The findings of the present study suggest that cervical alignment parameters, specifically the Cobb’s angle, OC angle, and cSVA, exhibit limited diagnostic relevance in individuals with neck pain. These results reinforce the concept that neck pain is a multifactorial condition influenced by an interplay of biomechanical, neurological, and psychosocial factors.
Conclusions
The OC angle, cSVA, and Cobb’s angle are widely recognized as significant radiological indicators. The data from our study show that these parameters have no relationship with clinical pain types (radiating, non-radiating, and radiculopathy/myelopathy) and demographic factors (age, gender, and BMI) in patients with neck pain.

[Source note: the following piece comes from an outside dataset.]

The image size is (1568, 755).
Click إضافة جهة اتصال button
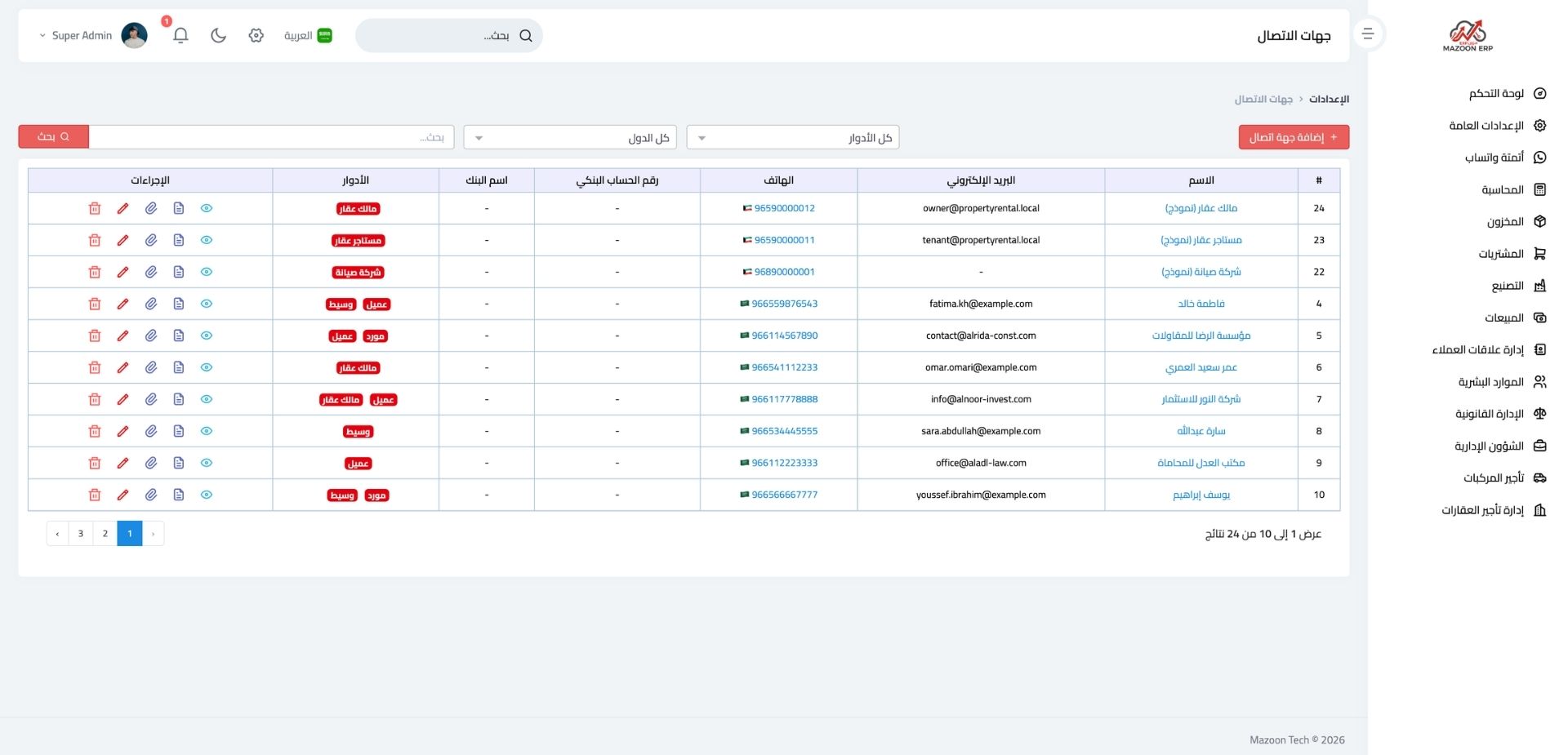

These findings suggest that sagittal measurements of cervical spine radiographs alone have a limited value in predicting the clinical characteristics of neck pain. Hence, the practice of assessing these parameters in routine clinical practice may not be as useful and relevant as generally believed. This implies that further, larger longitudinal studies incorporating psychosocial risk factors and radiography of whole-spine sagittal alignment on their diagnostic and therapeutic utility are required, with a bigger sample size.